Il y a trois ans, l'équipe tchèque dirigée par Vladimír Martinec termina septième des championnats du monde junior à Winnipeg. Ce fut le signal du commencement d'une nouvelle ère, avec un nouvel entraîneur, Jaroslav Holík. Les deux années qui suivirent, il amena l'équipe tchèque à ses meilleurs saisons. Sa formation remporta ses deux premières médailles d'or dans l'histoire du hockey tchécoslovaque et tchèque. La septième place était la pire place dans l'histoire...

La génération 1982 avait également fait le pire résultat de l'histoire chez les moins de 18 ans. La formation menée par Stanislav Berger avait fini sixième. Mais cette année, l'équipe était composée de joueurs différents. Dans les buts, Lukás Hronek aurait dû étinceler. Il avait scotché le public tchèque par ses remarquables performances durant la blessure du gardien international Roman Malek. La défense aurait avoir pour leaders deux champions du monde juniors en titre, Libor Ustrnul and Filip Novák. On attendait beaucoup d'Ales Hemský, de TomᚠPlekanec, de Jirí Hudler ou de Martin Podlesák en attaque.

Les Tchèques ont commencé le tournoi par un match moyen contre l'équipe américaine et Ustrnul et Novák, notamment, firent de piètres performances en défense. Contre la Slovaquie, la domination fut inutile car Lukás Hronek laissa passer un tir lent et facile, et l'équipe tchèque sombra psychologiquement sans jamais s'en remettre.
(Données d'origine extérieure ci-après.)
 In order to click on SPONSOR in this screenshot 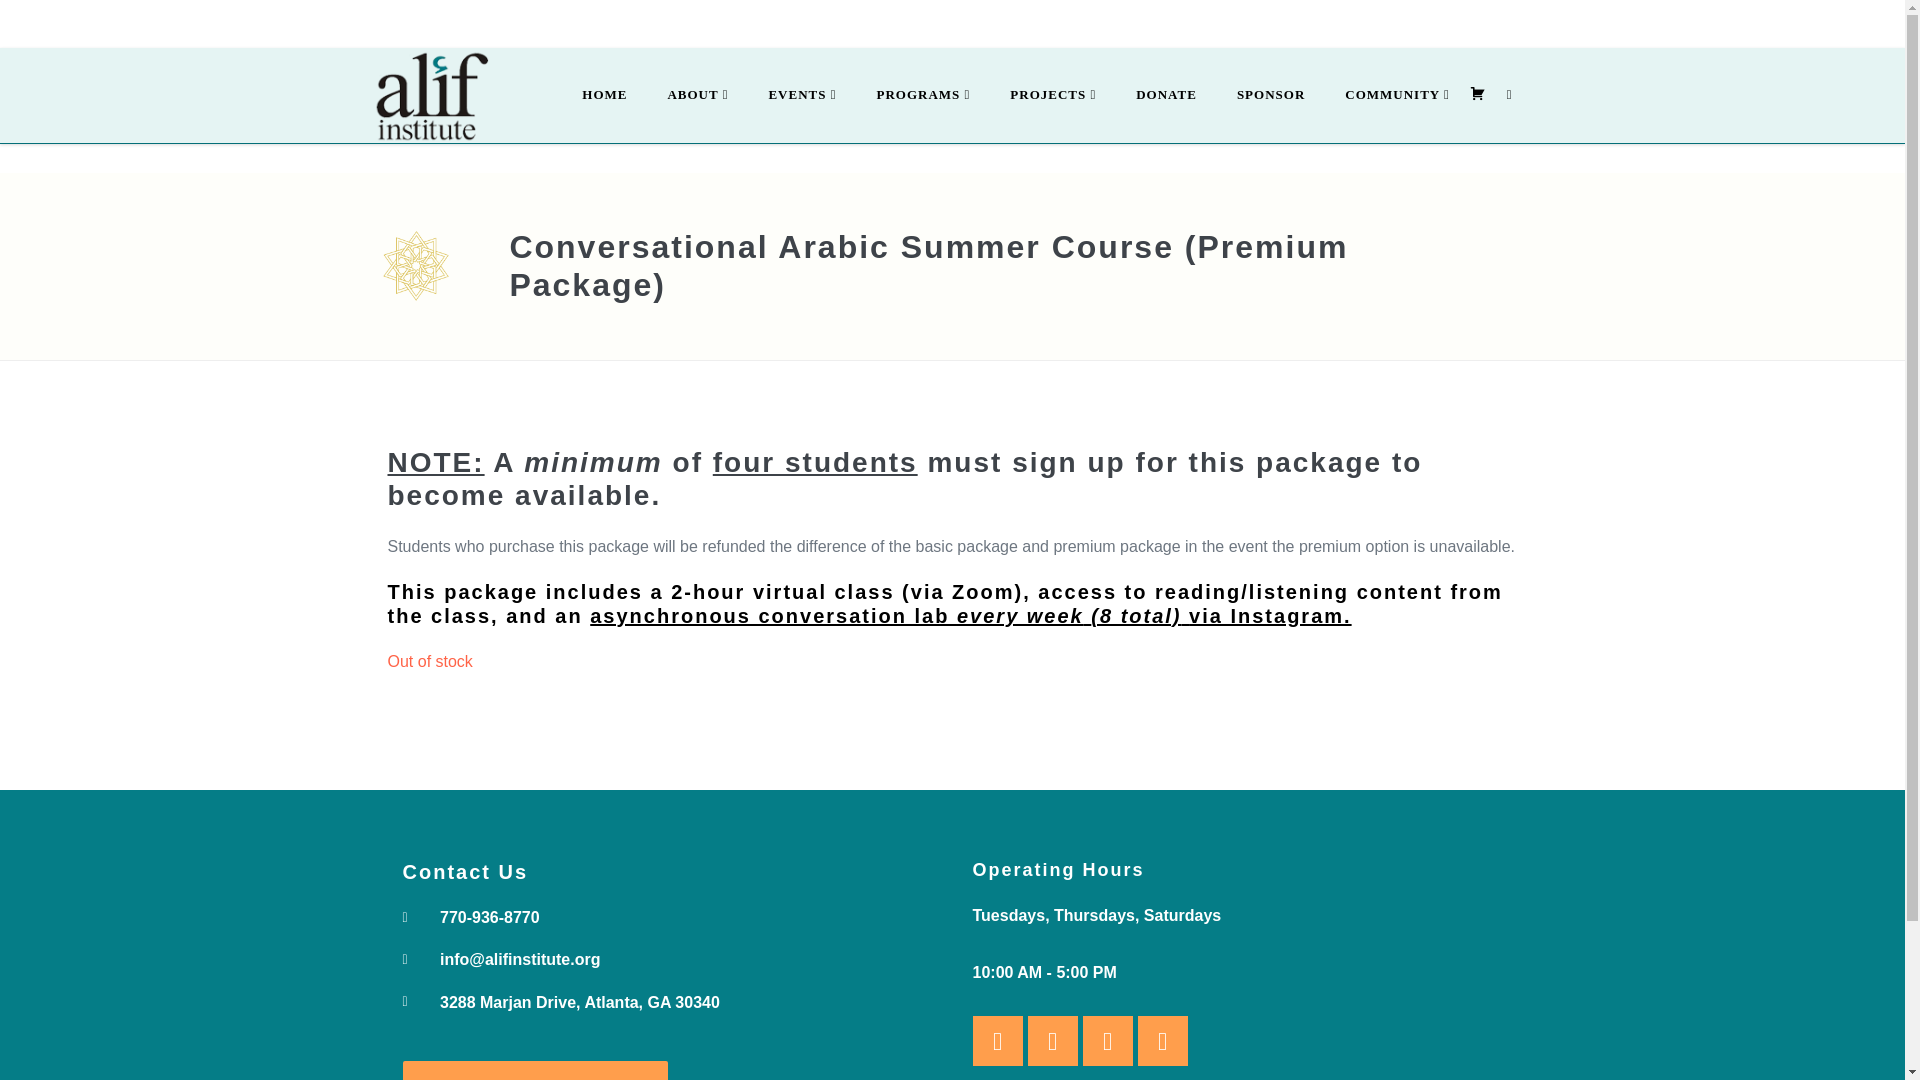, I will do `click(1270, 96)`.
L'entraîneur Jaroslav Holík, connu pour ses opinions peu orthodoxes, avait beaucoup critiqué la qualité de l'Extraliga tchèque et du championnat national junior avant le début du tournoi. Il avait critiqué plusieurs joueurs comme le défenseur de Vsetín, Ondrej Nemec (pas assez bon pour les rencontres internationales), Petr Puncochar (Karlovy Vary, jeu pas assez physique), et Miroslav Blaták (Zlín, ce qui est bon en Extraliga n'est pas suffisant partout ailleurs). Les deux premiers furent retirés de la liste des nominés, le troisième prit finalement part au Mondial où il devint le meilleur défenseur tchèque de la compétition. Dans ses discours, Holík s'appuyait beaucoup sur les joueurs venus d'Outre-Atlantique. Inimaginable il y a six ans. À l'époque, il reprochait aux joueurs de s'expatrier au Canada ou aux États-Unis et militait pour leur interdire de représenter leur pays aux Championnats du monde juniors. Six ans plus tard, il rappelait neuf joueurs d'Amérique du Nord et leur garantissait même leur place. Tous auraient dû jouer un rôle important dans la voie vers le succès final. La réalité fut bien différente. Jirí Jakes resta assis sur le banc pendant tous les matches de poule et ne participa qu'aux dernières joutes. Le défenseur Tomás Mojzís ne joua que le premier match parmi les rencontres importantes et les matches cruciaux contre la Suède et la Finlande furent également joués sans Frantisek Lukes et Martin Podlesák. Quatre des neuf "étrangers" ont assisté depuis le banc aux moments décisifs ! Les entraîneurs argumentèrent qu'ils n'avaient discuté que sur un ou deux noms quand l'effectif avait été finalisé et qu'aucun de ces joueurs n'était destiné à devenir une force décisive dans l'équipe. Mon opinion est que ces "un ou deux noms" ont joué tout le tournoi alors que les joueurs d'Outre-Atlantique ne furent pas des pierres angulaires (Ustrnul ou Chvojka) ou firent partie des cinq joueurs mis de côté (Mojzís, Jakes, Lukes, Podlesák). C'était en contradiction avec les déclarations préalables de Jaroslav Holík.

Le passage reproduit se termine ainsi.